WHAT TO WORK ON
From the line containing "You are a computer-use agent." through the last line of the entries below, print each line exactly. Pictures stay out.

----- INFORMATION SHOWN

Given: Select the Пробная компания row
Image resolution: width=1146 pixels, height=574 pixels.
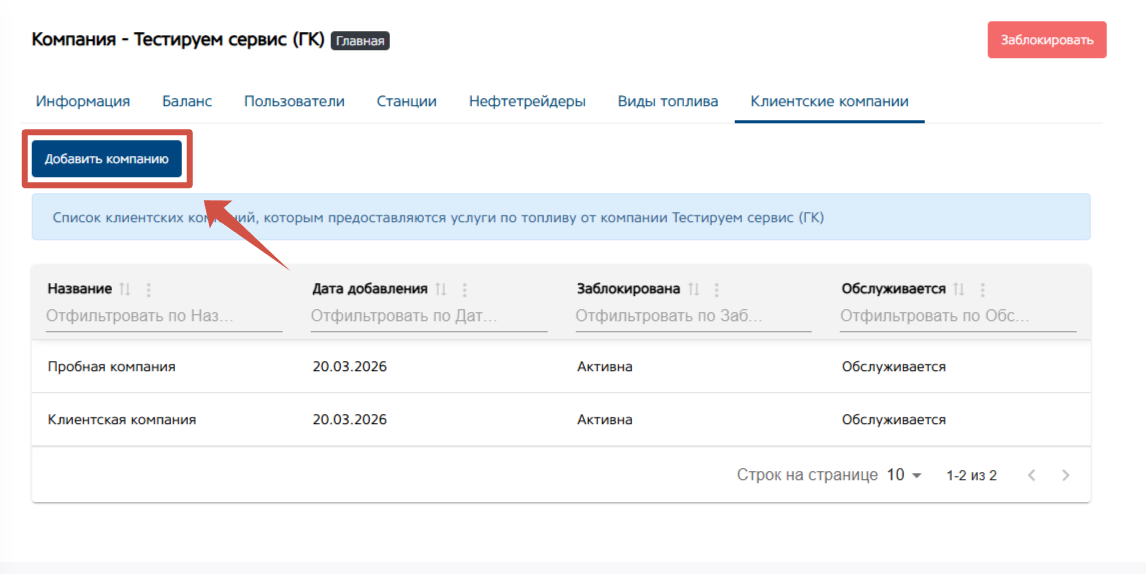Looking at the screenshot, I should [x=112, y=367].
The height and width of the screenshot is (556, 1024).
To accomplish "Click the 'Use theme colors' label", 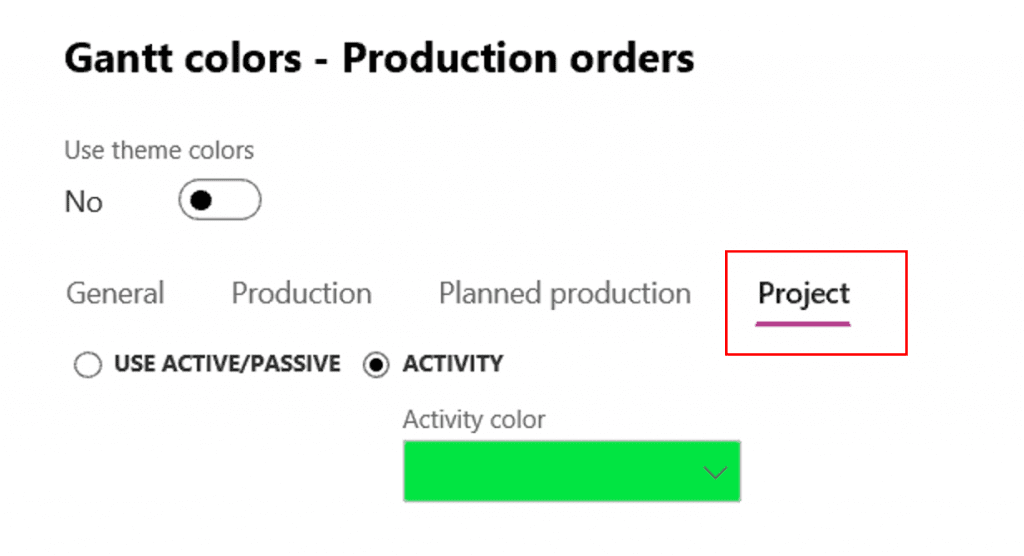I will coord(159,151).
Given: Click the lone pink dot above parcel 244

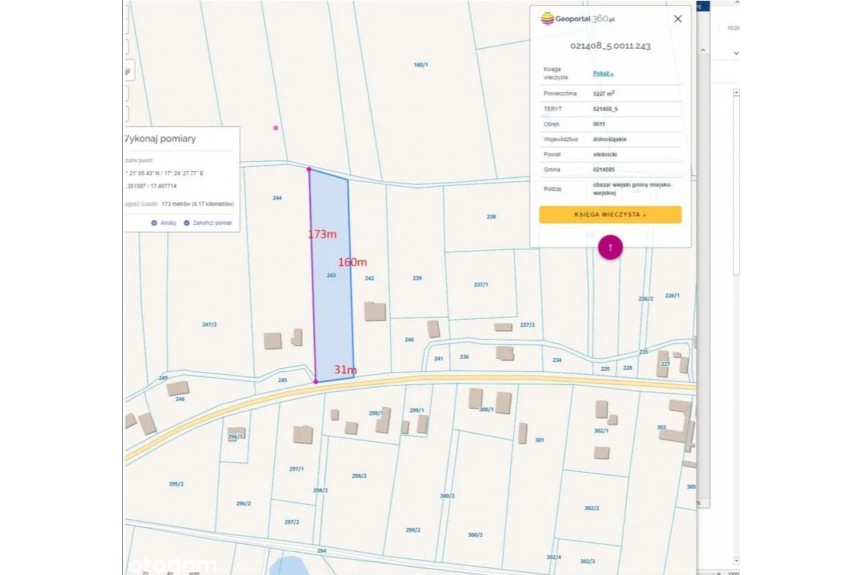Looking at the screenshot, I should point(276,128).
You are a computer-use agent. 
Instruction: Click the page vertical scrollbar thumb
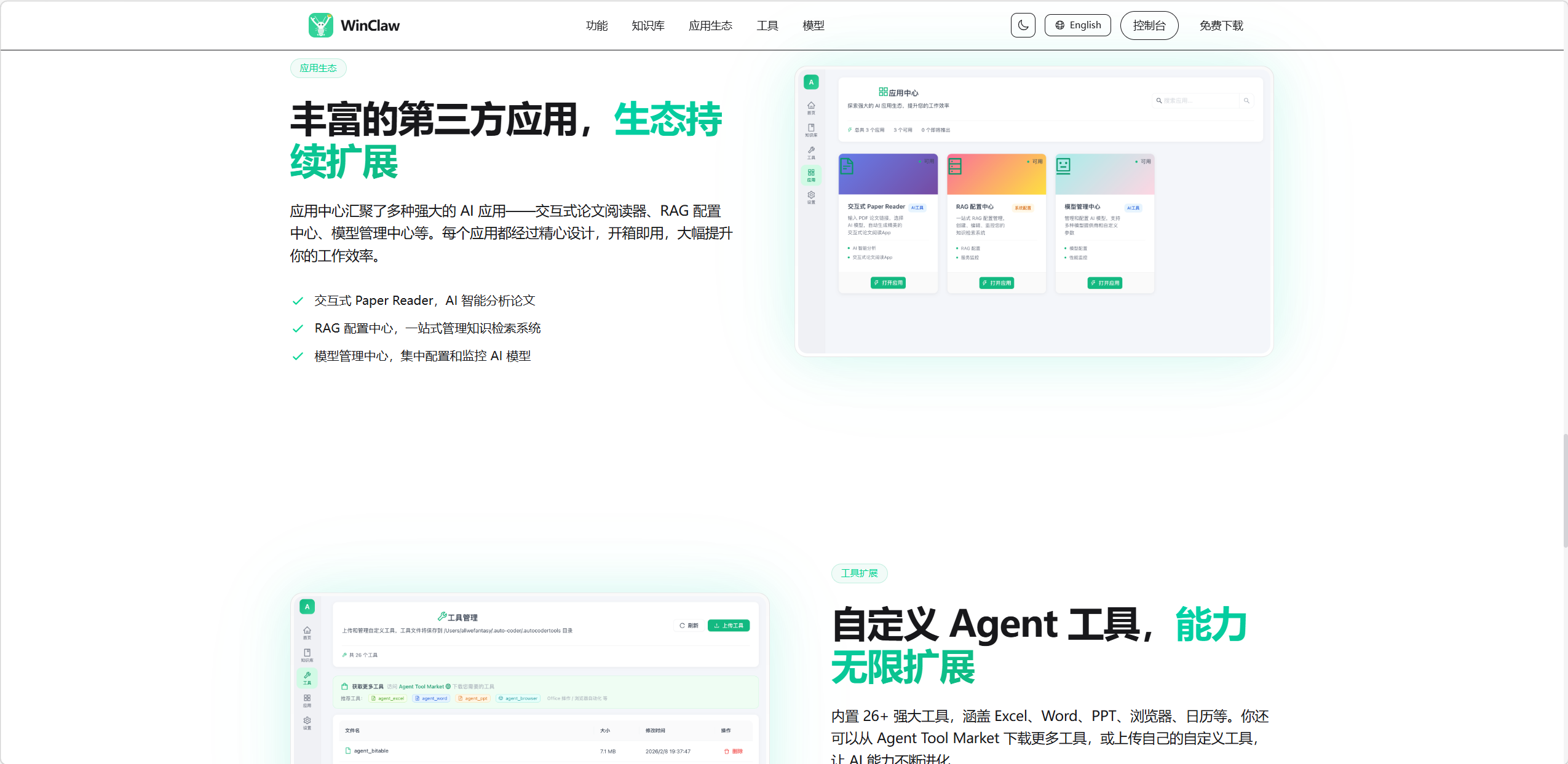[1565, 490]
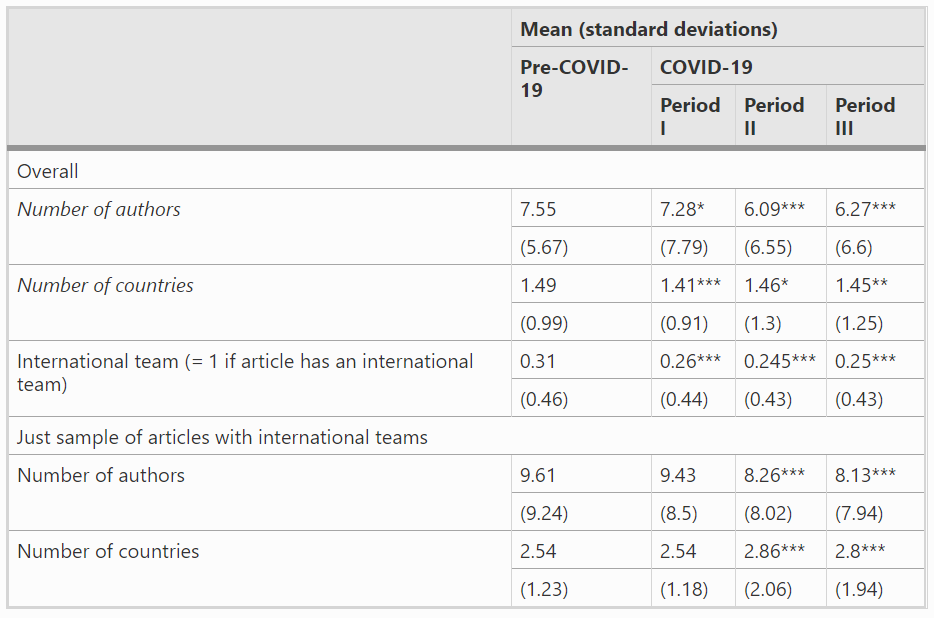The width and height of the screenshot is (934, 618).
Task: Select the italic "Number of authors" row label
Action: pyautogui.click(x=99, y=209)
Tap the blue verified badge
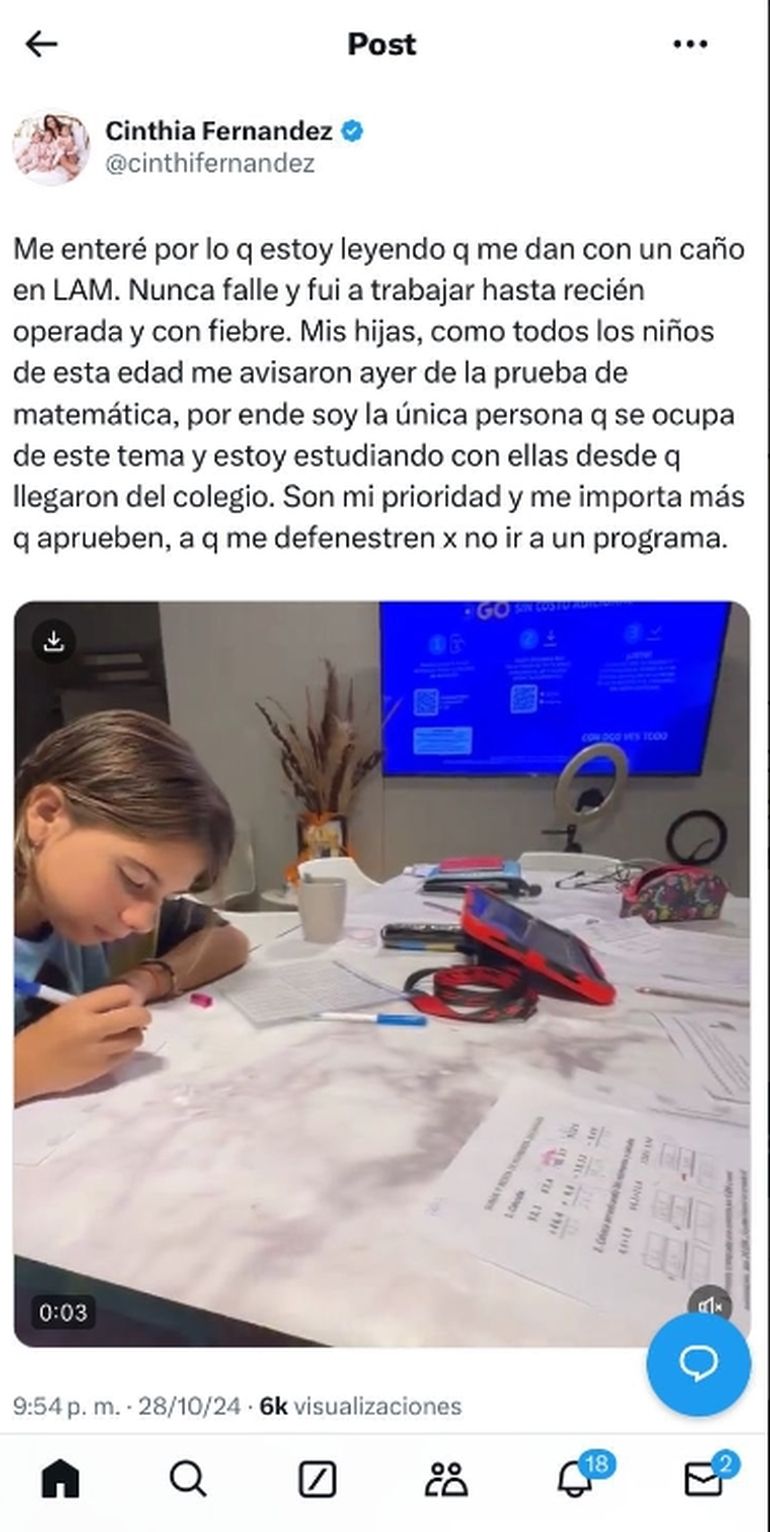 click(353, 130)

----------

RESULT BELOW
You are a computer-use agent. 
Instruction: Click the page vertical scrollbar thumb
[1565, 490]
The width and height of the screenshot is (934, 618).
Task: Select the italic "Number of authors" row label
Action: pyautogui.click(x=99, y=209)
Tap the blue verified badge
 click(353, 130)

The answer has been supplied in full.